A total of 2103 relevant studies were obtained from the databases after conducting an initial search. Subsequently, we excluded 886 duplicated studies and 1205 studies with irrelevant abstracts and titles. We carefully evaluated the remaining 12 studies by reading the full text to determine whether they were eligible. Six studies were further excluded for the following reasons: studies were reviews and case reports (n = 2) [11, 12], retrospective study (n = 1) , compared ESPB with other types of regional blocks (n = 2) [14, 15], and an ongoing trial (n = 1) . Finally, six studies [8, 17,18,19,20,21] satisfied the inclusion criteria and were used for the meta-analysis. The literature screening process is illustrated in Fig. 1.
Six RCTs with 360 patients (180 patients in the ESPB group and 180 patients in the control group with no intervention or sham intervention) were considered in the present meta-analysis. The publication years of the eligible studies ranged from 2019 to 2021. ESPB was performed between T10 and L3. Four studies [8, 19,20,21] used bupivacaine as a local anesthetic, while two studies used ropivacaine. The concentration of the local anesthetics ranged from 0.025 to 0.5%. PCIA was used to relieve postoperative pain in five trials [8, 17, 18, 20, 21]. Detailed information regarding studies included in the meta-analysis is presented in Table 1.
Risk of Bias
Four studies [8, 17, 19, 21] explicitly reported the method of random sequence generation, and three studies [17, 18, 20] described allocation concealment. None of the studies described the blinding of participants and personnel. All studies mentioned that the assessors were blinded and attrition bias was evaluated. No selective reporting was observed. All studies calculated the sample sizes, and the other bias was classified as "low risk". A summary of the risk of bias is presented in Fig. 2.
All studies reported opioid consumption during the first 24 postoperative hours. Synthesized results revealed that patients who received ESPB had a significantly lower opioid requirements after surgery than patients in the control group (SMD = −3.82, 95% CI [−5.70, −1.94]; P < 0.01, I2 = 97%, Fig. 3).

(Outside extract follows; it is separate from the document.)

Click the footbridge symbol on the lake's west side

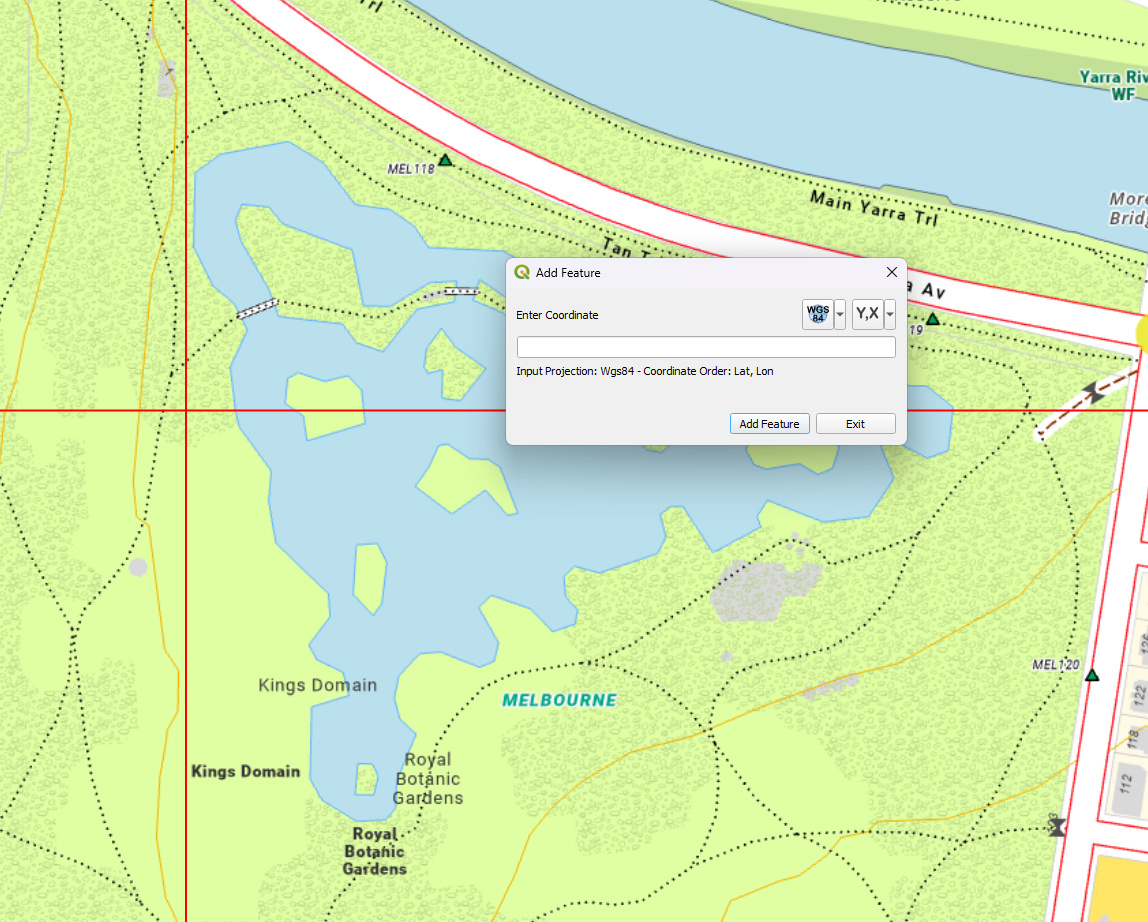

Postoperative pain scores were assessed at six different time points: 2 h, 4 h, 6 h, 8 h, 12 h, and 24 h after surgery. Forest plots revealed that ESPB reduced postoperative pain scores significantly (2 h: MD = −1.89, 95% CI [−2.64, −1.14]; P < 0.01, I2 = 87%; 4 h: MD = −1.46, 95% CI [−2.45, −0.47]; P < 0.01, I2 = 92%; 6 h: MD = −2.15, 95% CI [−2.60, −1.70]; P < 0.01, I2 = 0%; 8 h: MD = −1.64, 95% CI [−2.26, −1.01]; P < 0.01, I2 = 87%; 12 h: MD = −1.09, 95% CI [−1.71, −0.47]; P < 0.01, I2 = 81%; 24 h: MD = −0.68, 95% CI [−0.88, −0.49]; P < 0.01, I2 = 0%, Fig. 4).
Four studies recorded the numbers of patients who required rescue analgesia. A forest plot revealed that ESPB reduced the number of patients requiring rescue analgesia significantly (RR = 0.36, 95% CI [0.24–0.54], P < 0.01, I2 = 33%, Fig. 5).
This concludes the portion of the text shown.